Dasa aposta em inteligência artificial para turbinar diagnósticos por imagem

A Dasa, um dos maiores grupos de medicina diagnóstica do Brasil, firmou uma parceria estratégica com a GE HealthCare para renovar seu parque de máquinas de ressonância magnética. O grande diferencial é a incorporação de inteligência artificial (IA) aos equipamentos, o que promete elevar a precisão dos exames e a eficiência operacional.

O movimento ocorre em um setor de saúde marcado por contrastes: enquanto alguns grupos enfrentam dificuldades financeiras, outros – como a própria Dasa, Rede D’Or, Fleury e Porto – investem pesado em tecnologia. A Dasa se posiciona claramente no segundo grupo.

Parceria inédita no país

Segundo João Paulo de Souza, Chefe Executivo da GE HealthCare Brasil, trata-se de um contrato inédito no país para o grupo global com sede em Chicago (EUA). “Não houve nenhum grupo privado que tenha feito um investimento dessa magnitude”, afirmou o executivo. A parceria contempla os pilares clínico, operacional e financeiro, com perspectiva de médio e longo prazos.

As novas máquinas permitem atualizações futuras sem troca de hardware, por um período que pode chegar a 20 anos – o que, segundo a empresa, “protege o investimento”. Além disso, enquanto a troca de uma máquina convencional costuma levar dois meses, a atualização dos novos equipamentos acontece em duas a três semanas. Isso reduz o número de exames que deixam de ser realizados durante o processo.

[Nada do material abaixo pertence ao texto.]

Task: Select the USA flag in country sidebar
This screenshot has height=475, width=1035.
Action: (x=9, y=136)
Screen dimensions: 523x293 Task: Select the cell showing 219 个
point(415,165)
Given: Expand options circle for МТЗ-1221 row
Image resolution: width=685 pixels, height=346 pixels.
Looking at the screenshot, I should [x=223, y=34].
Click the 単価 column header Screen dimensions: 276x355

Ampliação de capacidade e precisão

“É um movimento de atualização de máquinas de ressonância magnética que a Dasa não faz há pelo menos uma década, até mais tempo. Ele amplia a nossa capacidade de atendimento em 25%”, disse Alexandre Valim, diretor de Operações Médicas da Dasa, em entrevista ao InvestNews. O executivo, que também é médico, acrescentou que o investimento se concretiza no curto prazo (adoção em até dois anos), mas o impacto de geração de valor ocorre ao longo do tempo.

Duas das novas máquinas são consideradas mais avançadas, com campo magnético de 3.0 Tesla (versus 1.5 Tesla nas demais). Isso se traduz em diagnósticos com maior precisão para doenças complexas em oncologia e neurologia, por exemplo. Esses dois equipamentos serão instalados em uma unidade do Delboni Salomão Zoppi no bairro do Paraíso, em São Paulo, e em uma no laboratório da Alta do Barra Shopping, no Rio de Janeiro.

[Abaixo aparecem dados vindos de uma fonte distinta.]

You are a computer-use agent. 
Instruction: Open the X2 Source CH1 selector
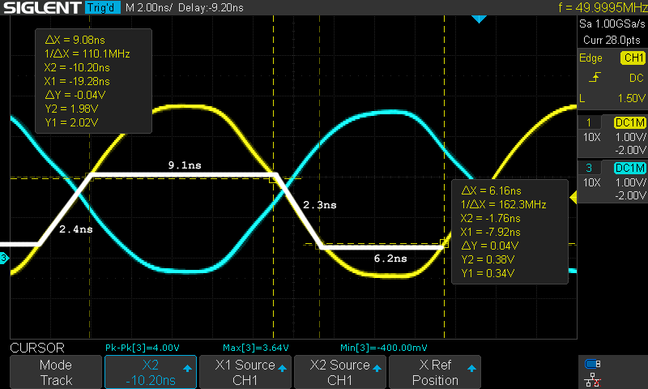pyautogui.click(x=339, y=372)
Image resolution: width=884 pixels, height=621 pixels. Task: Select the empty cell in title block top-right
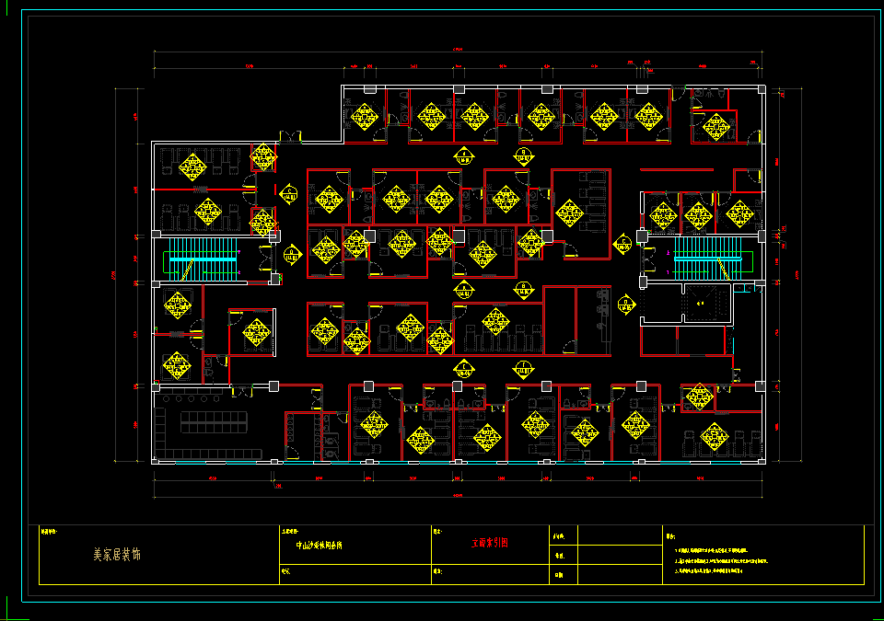pyautogui.click(x=616, y=535)
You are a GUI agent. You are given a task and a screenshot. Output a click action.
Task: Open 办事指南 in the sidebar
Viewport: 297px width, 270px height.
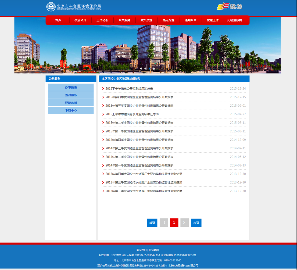(71, 87)
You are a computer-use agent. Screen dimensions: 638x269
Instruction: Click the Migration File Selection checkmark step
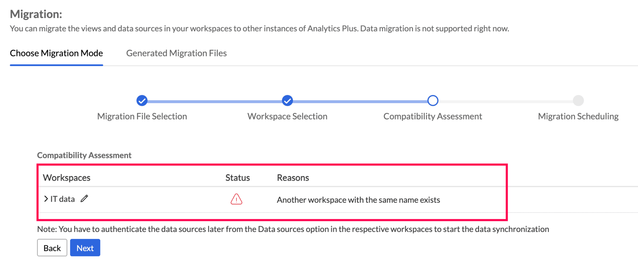[x=142, y=101]
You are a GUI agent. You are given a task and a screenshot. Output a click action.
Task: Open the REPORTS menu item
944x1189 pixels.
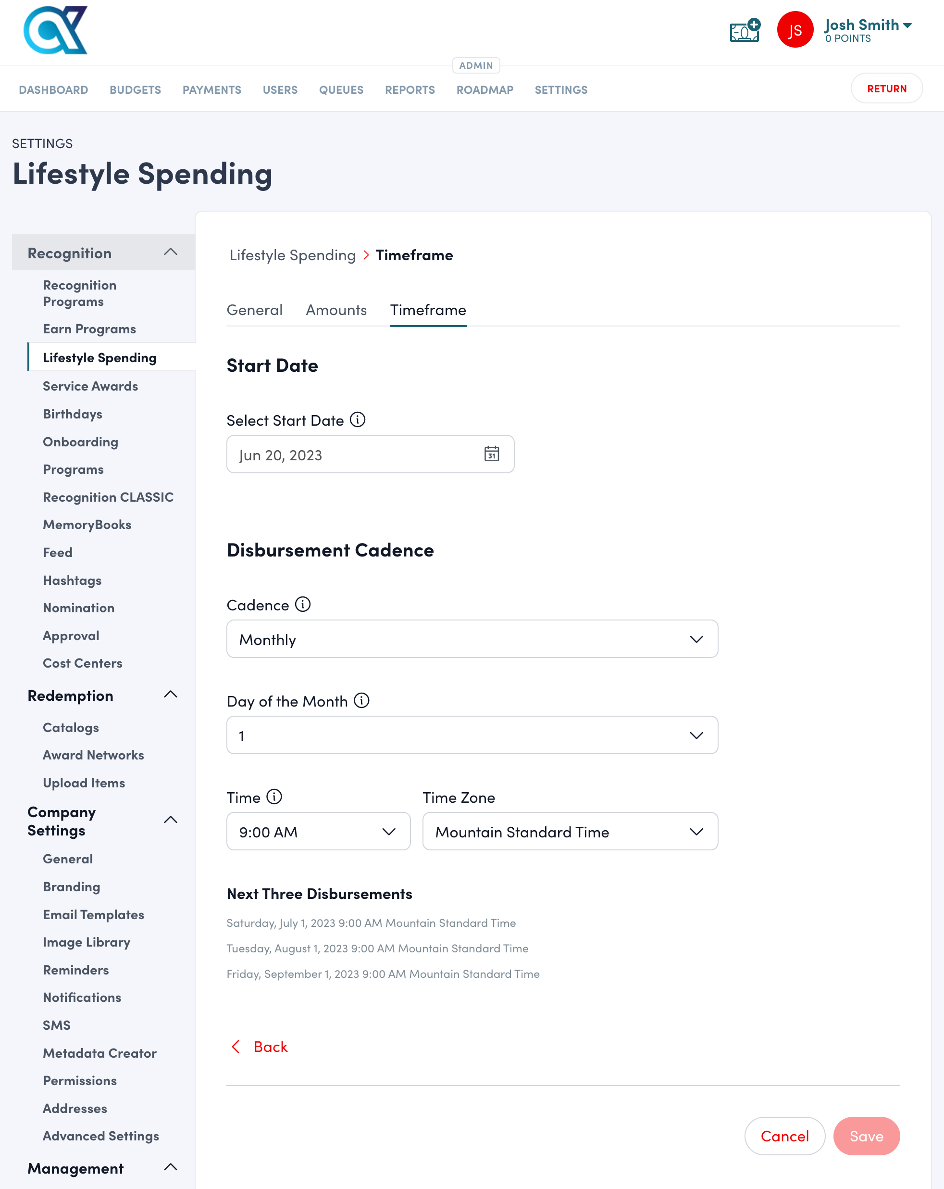tap(409, 90)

Redução de custos operacionais

As novas máquinas também vão representar redução de custos de insumos, como no caso do gás hélio para a sua operação: o impacto estimado é da ordem de R$ 500 mil por máquina trocada ao ano. A Dasa não detalhou o valor total do investimento, mas informou que, no ano passado, o capex caixa ficou em R$ 290 milhões.

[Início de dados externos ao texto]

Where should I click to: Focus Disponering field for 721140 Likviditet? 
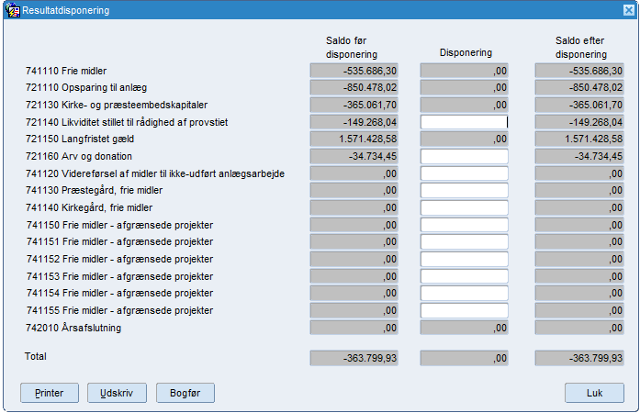point(465,122)
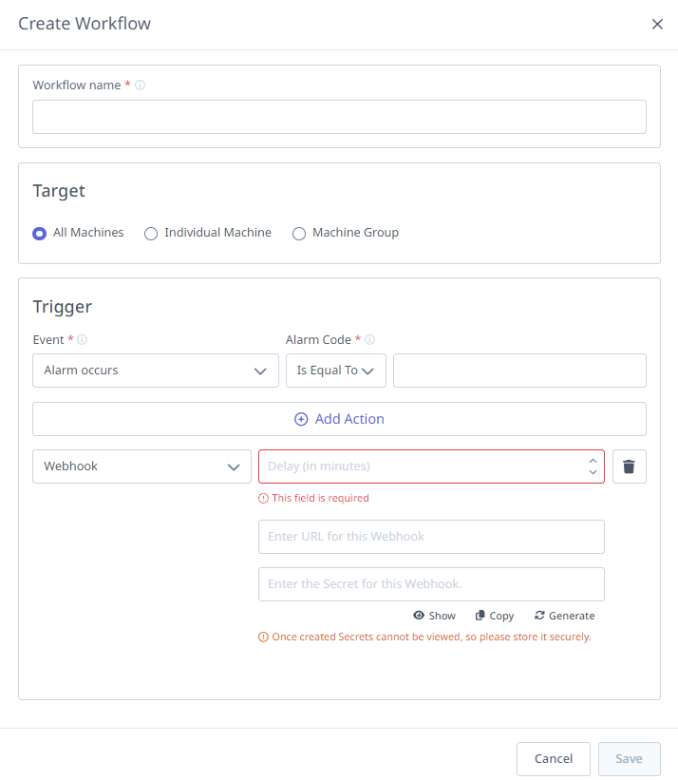Screen dimensions: 678x780
Task: Increase delay minutes with up arrow
Action: click(x=593, y=461)
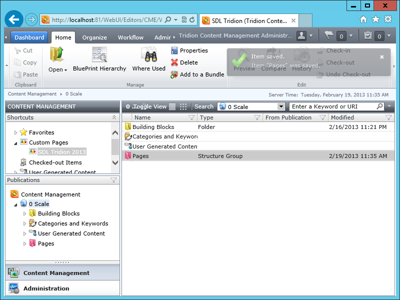Click the Where Used binoculars icon

[x=149, y=56]
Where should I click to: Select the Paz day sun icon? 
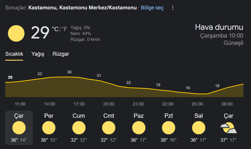139,128
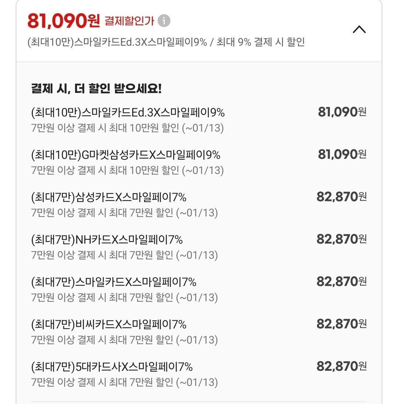Select the 5대카드사X스마일페이7% discount row

click(x=112, y=367)
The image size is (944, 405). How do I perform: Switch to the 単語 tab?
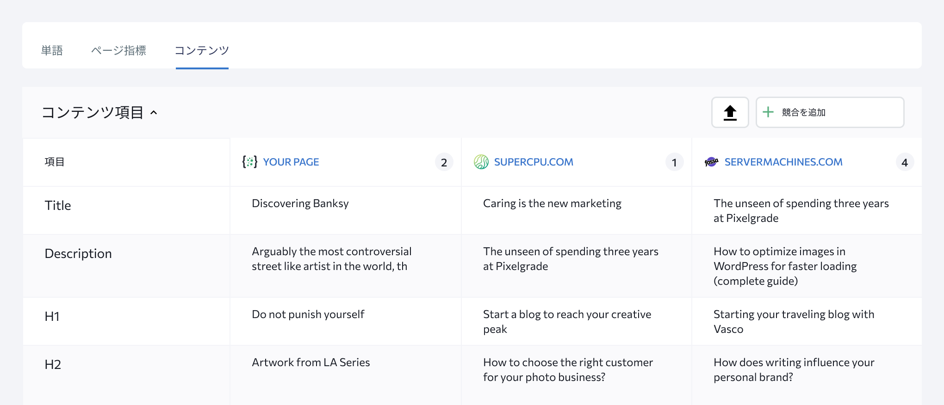52,50
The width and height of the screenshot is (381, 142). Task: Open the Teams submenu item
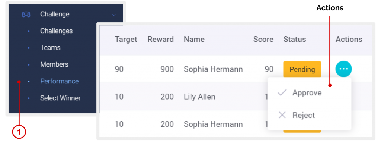50,47
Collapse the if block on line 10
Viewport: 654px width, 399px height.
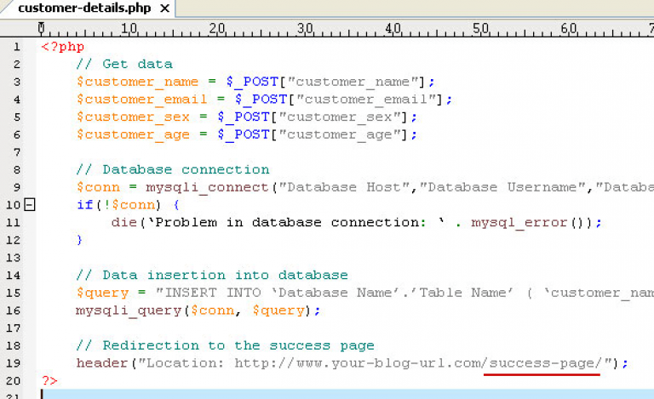(31, 204)
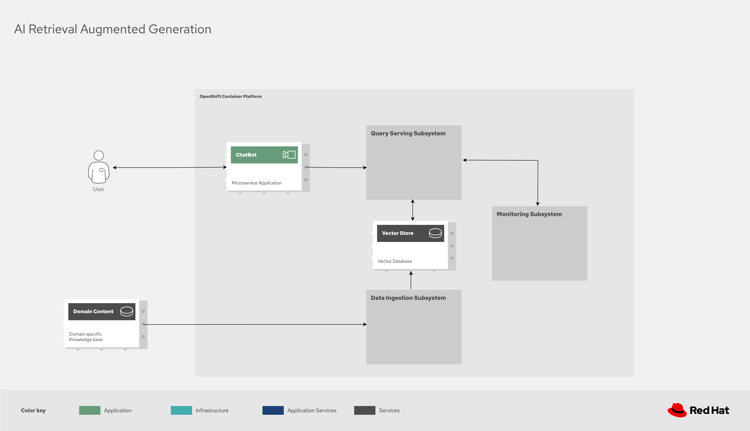Click the Microservice Application caption
Screen dimensions: 750x431
point(256,183)
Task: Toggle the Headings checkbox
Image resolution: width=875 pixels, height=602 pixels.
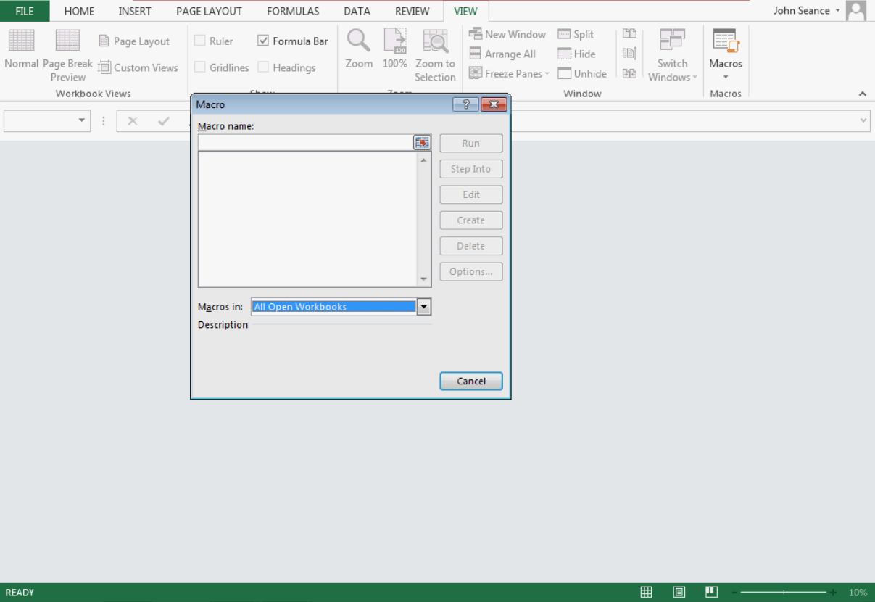Action: (263, 67)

No começo do ano, a Dasa já havia anunciado outro investimento relevante: a renovação e modernização de 18 Núcleos Técnico-Operacionais (NTOs), unidades responsáveis pelo processamento de exames – cerca de 450 milhões a cada ano.

Concorrência também investe

Além da Dasa, o Fleury tem reforçado os investimentos em tecnologia e digitalização, com iniciativas que ampliam o agendamento 100% virtual e melhoram a experiência do paciente, ao mesmo tempo que reduzem custos. Em março, o Fleury chegou a se juntar com a Porto nas negociações com a Oncoclínicas para formar uma nova companhia com a rede de clínicas oncológicas, que teria até R$ 2,5 bilhões em dívidas e passivos. As conversas, no entanto, não prosperaram e foram encerradas.